▸ **Set task**: Write out the items below word for word, from the line with "Contacta con nosotras (130, 105)" to the line with "maquina auxiliar (92, 795)", including both of those lines.

▸ **Data items**:
____

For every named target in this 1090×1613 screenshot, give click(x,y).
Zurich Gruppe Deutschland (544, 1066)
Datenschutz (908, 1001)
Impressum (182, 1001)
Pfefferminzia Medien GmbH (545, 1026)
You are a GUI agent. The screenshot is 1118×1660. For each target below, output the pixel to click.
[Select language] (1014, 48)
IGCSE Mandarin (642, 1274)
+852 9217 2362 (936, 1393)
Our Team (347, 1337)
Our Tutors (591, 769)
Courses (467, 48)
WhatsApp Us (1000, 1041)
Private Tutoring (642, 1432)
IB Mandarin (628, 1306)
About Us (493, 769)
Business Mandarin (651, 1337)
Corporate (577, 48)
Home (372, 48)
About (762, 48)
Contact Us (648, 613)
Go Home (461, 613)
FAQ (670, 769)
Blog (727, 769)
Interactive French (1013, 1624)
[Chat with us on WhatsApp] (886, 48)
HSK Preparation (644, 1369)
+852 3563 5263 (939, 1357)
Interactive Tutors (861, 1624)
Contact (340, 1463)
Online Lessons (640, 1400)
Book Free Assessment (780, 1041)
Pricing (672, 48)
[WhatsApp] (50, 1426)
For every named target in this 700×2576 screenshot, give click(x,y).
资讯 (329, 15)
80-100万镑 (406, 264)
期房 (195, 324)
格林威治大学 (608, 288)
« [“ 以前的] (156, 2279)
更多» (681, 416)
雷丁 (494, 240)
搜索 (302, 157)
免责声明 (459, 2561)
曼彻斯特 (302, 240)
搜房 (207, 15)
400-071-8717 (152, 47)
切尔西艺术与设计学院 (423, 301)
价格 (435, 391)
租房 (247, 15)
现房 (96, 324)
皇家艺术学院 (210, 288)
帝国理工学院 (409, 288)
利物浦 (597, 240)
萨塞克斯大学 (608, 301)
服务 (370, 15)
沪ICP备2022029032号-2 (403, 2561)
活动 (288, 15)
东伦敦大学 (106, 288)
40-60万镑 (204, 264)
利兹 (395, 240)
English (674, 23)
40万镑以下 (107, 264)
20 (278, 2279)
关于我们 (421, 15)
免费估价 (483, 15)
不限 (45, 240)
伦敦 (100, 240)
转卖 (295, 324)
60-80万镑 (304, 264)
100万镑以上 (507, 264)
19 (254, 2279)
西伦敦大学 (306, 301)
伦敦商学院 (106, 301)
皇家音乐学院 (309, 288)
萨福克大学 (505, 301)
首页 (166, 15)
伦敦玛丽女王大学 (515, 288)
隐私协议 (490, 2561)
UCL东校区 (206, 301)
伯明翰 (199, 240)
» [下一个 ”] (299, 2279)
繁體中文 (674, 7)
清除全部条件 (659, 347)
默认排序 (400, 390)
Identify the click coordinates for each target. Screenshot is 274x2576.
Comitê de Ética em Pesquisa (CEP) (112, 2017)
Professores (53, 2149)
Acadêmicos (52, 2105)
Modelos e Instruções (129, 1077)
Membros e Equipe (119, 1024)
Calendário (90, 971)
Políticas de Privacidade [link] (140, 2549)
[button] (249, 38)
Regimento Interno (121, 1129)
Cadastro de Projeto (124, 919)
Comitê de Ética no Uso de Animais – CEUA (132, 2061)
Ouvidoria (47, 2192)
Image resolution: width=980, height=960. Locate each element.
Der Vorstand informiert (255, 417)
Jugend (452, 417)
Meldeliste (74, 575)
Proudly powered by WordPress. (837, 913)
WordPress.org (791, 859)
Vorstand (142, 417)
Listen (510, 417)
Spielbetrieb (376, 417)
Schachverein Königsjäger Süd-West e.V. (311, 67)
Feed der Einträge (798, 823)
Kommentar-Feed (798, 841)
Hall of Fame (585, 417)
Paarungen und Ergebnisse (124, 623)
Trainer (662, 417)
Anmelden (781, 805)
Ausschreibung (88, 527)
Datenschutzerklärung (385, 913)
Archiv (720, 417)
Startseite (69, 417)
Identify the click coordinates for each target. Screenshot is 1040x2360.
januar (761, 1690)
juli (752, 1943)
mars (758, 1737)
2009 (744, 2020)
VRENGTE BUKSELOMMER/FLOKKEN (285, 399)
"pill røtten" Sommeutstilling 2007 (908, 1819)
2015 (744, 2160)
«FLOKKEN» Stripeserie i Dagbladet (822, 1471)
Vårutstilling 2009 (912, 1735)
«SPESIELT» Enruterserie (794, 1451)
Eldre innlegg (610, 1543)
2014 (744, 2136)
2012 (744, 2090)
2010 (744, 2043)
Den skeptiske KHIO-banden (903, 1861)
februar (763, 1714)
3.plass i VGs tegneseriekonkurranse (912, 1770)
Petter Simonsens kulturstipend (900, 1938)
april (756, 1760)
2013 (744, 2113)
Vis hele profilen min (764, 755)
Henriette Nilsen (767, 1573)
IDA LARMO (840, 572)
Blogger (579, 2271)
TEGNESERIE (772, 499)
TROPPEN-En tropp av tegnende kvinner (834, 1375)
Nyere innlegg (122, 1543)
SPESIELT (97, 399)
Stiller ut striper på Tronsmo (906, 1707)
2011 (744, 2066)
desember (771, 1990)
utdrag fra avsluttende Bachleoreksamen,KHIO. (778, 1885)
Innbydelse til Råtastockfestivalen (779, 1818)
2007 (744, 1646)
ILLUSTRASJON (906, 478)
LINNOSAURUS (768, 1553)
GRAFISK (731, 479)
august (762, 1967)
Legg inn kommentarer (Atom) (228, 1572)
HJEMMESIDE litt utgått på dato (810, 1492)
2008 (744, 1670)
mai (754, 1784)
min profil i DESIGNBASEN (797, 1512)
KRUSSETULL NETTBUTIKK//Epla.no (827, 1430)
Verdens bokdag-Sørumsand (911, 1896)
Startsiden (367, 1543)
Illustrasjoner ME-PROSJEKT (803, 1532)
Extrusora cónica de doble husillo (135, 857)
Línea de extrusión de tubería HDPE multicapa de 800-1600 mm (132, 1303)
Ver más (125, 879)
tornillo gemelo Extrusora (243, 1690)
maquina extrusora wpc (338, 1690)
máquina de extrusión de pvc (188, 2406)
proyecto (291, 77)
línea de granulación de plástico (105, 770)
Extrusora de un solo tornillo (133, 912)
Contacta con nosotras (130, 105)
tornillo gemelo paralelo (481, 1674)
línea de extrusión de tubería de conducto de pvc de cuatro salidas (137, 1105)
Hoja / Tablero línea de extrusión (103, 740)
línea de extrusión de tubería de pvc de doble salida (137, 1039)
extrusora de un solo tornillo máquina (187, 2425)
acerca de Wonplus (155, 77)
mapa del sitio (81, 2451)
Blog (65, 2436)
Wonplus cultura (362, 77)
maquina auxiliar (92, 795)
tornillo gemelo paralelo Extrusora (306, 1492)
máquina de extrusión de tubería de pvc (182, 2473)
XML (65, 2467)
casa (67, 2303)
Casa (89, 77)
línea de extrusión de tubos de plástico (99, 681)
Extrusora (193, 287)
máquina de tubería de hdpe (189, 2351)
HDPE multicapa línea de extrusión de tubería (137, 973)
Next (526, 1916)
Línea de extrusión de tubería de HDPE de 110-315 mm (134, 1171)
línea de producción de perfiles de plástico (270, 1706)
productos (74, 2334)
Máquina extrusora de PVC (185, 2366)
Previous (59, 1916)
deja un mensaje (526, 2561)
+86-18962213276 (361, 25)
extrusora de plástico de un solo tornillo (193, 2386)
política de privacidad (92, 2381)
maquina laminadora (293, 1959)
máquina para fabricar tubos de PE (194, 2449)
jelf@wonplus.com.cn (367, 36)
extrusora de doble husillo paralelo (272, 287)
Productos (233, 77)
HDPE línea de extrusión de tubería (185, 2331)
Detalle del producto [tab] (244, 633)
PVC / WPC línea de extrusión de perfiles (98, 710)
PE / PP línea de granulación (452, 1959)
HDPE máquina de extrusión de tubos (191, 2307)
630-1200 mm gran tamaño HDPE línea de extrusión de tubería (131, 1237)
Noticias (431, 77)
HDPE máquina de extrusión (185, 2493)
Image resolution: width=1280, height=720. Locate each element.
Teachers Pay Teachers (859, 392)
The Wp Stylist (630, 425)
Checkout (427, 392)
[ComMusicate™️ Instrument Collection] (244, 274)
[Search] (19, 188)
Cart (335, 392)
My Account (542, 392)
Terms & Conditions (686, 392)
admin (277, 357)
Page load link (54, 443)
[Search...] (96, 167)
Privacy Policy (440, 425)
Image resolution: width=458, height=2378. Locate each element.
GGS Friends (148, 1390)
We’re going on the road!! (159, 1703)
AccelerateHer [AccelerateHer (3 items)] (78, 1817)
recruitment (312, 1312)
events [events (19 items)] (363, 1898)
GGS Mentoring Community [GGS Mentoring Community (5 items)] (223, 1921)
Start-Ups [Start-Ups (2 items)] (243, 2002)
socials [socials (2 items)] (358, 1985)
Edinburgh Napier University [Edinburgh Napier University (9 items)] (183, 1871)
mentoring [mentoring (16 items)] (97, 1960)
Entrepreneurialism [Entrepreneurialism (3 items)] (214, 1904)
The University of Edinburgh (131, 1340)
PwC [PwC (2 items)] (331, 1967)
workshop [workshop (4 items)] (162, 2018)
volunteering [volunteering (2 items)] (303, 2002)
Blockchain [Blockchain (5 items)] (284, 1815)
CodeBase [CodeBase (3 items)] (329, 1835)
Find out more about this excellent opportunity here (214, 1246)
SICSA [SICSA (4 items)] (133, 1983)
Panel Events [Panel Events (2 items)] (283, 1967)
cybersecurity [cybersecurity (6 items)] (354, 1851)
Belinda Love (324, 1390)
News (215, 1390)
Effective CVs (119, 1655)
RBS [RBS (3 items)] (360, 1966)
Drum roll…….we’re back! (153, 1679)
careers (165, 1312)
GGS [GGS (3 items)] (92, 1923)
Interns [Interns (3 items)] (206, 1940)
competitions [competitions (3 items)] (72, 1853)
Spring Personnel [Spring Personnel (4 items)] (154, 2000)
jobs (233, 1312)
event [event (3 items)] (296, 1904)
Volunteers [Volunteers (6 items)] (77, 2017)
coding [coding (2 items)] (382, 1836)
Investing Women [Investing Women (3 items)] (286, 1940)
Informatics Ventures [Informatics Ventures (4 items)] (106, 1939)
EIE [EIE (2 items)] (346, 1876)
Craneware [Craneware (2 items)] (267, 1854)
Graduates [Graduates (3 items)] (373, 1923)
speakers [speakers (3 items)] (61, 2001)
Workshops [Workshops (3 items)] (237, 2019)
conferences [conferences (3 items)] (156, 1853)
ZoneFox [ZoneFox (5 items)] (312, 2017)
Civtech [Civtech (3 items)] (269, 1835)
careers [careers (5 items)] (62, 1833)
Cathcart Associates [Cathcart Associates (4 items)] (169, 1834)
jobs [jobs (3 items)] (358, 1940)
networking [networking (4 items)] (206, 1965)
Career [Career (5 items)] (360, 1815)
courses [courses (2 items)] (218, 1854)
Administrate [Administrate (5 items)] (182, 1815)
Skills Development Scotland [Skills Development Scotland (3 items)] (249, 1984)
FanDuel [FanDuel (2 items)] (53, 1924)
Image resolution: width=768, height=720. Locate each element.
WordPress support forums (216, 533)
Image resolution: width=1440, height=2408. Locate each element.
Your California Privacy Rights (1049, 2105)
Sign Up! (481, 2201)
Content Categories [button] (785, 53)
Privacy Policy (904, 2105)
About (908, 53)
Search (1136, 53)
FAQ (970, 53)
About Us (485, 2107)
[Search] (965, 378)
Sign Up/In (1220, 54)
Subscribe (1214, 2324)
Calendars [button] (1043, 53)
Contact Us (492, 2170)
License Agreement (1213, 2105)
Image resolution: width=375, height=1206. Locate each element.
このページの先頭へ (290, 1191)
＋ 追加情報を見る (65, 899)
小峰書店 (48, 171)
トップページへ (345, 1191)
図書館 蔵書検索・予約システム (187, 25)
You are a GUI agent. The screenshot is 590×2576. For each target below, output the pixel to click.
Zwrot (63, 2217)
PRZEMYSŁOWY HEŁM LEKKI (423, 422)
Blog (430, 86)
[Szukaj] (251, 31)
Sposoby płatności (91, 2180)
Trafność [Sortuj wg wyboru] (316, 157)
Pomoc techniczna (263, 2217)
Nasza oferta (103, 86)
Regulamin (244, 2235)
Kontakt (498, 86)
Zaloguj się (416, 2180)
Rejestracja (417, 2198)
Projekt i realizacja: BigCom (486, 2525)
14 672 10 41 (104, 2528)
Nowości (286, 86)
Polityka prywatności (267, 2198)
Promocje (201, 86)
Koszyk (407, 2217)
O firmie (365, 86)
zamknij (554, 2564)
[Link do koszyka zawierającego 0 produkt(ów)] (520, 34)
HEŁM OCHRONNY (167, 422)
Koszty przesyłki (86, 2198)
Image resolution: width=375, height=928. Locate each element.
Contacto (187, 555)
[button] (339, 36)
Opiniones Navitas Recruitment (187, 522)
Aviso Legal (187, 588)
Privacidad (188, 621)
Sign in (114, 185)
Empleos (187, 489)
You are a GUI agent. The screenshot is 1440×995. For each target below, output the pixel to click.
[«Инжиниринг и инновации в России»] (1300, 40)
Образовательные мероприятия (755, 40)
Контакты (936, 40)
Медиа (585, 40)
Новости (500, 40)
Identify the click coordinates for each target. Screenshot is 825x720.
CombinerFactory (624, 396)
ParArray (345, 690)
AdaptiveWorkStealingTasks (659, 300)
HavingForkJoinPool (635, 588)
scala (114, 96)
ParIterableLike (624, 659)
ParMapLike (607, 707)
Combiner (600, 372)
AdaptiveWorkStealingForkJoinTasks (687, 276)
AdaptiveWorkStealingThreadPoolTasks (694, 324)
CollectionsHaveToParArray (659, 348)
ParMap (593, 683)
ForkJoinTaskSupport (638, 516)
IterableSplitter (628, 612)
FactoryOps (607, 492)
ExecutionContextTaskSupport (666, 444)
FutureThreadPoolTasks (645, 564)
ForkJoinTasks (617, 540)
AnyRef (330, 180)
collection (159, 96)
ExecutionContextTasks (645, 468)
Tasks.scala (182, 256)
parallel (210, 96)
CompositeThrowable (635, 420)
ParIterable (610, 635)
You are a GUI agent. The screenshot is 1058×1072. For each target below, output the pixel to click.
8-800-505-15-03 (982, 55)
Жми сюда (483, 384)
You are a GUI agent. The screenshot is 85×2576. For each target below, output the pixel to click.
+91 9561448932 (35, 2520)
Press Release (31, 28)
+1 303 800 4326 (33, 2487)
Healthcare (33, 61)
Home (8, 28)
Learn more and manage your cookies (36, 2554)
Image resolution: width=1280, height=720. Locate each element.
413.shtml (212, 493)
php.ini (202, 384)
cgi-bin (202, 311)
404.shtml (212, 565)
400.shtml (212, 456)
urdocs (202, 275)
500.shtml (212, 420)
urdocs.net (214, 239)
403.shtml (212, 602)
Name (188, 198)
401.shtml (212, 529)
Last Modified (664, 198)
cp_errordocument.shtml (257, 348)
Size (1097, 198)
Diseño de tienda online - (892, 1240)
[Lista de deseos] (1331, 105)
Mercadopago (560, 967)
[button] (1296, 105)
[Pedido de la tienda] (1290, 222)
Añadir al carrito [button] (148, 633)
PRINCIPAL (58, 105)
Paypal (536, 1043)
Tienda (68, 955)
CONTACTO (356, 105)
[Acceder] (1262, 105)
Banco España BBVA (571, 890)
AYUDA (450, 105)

____

▸ **Written response**:
Contacta con nosotras (130, 105)
tornillo gemelo paralelo (481, 1674)
línea de extrusión de tubería de conducto de pvc de cuatro salidas (137, 1105)
Hoja / Tablero línea de extrusión (103, 740)
línea de extrusión de tubería de pvc de doble salida (137, 1039)
extrusora de un solo tornillo máquina (187, 2425)
acerca de Wonplus (155, 77)
mapa del sitio (81, 2451)
Blog (65, 2436)
Wonplus cultura (362, 77)
maquina auxiliar (92, 795)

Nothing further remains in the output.